Effect of organic cation composition and halogen atom type on 2D-layered organic–inorganic hybrids for luminescent solar concentrator

Abstract

Organic–Inorganic hybrids with tunable photoluminescence, high efficiency, and high thermal stability are promising luminophores for luminescent solar concentrators (LSCs). The generation of 2D-layered organic–inorganic hybrids with an intense purplish blue to green fluorescence emission is a topic of intense current interest. In this study, we present the synthesis and investigate the six new derivatives of layered perovskites: UV sensitizer (C4H9NH3)2PbX4 and (C6H5(CH2)2NH3)2PbX4 with X = Cl, Br and I, in order to produce LSCs. One of the most problematic loss mechanisms in the LSCs is the reabsorption of the emitted light from the luminophores. The 2D- layered organic–inorganic hybrids offer a solution due to their tunable absorption and emission wavelength, through the variation of organic cation and halogen atoms, and the apparent large Stokes shift resulting in the improvement of the optical properties of LSCs. Also, the LSC performance was evaluated by a thorough optical and photovoltaic characterization.

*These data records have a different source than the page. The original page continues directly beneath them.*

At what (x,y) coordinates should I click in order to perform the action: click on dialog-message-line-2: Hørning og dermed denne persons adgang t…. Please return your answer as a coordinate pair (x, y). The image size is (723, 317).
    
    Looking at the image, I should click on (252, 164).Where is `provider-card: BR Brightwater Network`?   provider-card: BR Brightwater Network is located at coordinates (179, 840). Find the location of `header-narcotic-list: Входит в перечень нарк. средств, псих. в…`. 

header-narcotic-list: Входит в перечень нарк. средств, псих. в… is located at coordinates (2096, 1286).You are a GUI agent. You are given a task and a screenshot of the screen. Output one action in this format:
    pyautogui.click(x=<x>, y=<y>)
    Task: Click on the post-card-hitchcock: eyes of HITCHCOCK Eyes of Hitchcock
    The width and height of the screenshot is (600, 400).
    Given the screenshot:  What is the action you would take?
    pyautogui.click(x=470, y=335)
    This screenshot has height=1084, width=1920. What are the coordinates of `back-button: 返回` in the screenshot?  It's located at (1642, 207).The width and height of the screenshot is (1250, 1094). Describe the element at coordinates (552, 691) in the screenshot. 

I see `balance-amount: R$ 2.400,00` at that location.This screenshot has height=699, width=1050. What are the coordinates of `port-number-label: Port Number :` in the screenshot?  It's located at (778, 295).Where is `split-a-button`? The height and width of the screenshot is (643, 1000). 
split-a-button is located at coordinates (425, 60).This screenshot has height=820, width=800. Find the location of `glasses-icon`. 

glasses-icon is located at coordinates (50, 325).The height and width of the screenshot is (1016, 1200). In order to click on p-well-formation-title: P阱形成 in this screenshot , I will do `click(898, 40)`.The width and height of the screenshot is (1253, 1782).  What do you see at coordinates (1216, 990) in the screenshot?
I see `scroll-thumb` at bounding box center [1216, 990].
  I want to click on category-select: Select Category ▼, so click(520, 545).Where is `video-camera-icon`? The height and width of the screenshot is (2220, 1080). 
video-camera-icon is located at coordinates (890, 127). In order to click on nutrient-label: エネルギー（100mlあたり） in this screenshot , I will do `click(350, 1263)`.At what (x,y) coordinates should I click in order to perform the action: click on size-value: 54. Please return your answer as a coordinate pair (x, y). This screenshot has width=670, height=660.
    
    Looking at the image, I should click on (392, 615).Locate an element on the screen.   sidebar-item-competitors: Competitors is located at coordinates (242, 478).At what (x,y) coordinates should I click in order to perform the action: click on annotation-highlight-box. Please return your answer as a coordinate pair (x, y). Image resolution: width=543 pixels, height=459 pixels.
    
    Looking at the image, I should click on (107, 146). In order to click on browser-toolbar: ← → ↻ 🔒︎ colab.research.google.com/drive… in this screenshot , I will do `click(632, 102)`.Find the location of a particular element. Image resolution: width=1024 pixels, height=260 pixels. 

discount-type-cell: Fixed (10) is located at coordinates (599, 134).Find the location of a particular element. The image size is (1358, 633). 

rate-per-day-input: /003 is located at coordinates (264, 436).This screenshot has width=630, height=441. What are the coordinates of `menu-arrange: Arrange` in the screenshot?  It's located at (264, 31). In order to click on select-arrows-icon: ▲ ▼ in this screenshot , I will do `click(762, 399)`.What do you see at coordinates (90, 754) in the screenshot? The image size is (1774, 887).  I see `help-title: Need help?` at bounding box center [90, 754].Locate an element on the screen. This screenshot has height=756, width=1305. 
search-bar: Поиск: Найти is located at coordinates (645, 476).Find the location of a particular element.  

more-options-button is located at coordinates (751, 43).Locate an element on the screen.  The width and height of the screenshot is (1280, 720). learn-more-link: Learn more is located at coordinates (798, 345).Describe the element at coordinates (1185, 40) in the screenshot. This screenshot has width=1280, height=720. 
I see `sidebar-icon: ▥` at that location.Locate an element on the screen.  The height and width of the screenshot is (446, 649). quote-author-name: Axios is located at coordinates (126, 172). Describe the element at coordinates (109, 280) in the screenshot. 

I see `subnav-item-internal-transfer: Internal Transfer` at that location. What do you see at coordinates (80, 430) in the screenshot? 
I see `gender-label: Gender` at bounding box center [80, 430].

The obtained results reveal that the investigation of the appropriate organic cation and suitable halogen atom in the synthesized 2D- layered hybrids, as well as the concentration of the hybrids in the LSCs, are necessary to find a suitable condition for an effective LSC. It was found that (C4H9NH3)2PbBr4-layered hybrid, with 1.6 wt% layered hybrid concentration in polymethyl methacrylate (PMMA), leads to the highest efficiency with the least reabsorption effect in the LSC. The efficiency of the coated Si PV cell is increased by about 50%, compared to an uncoated cell.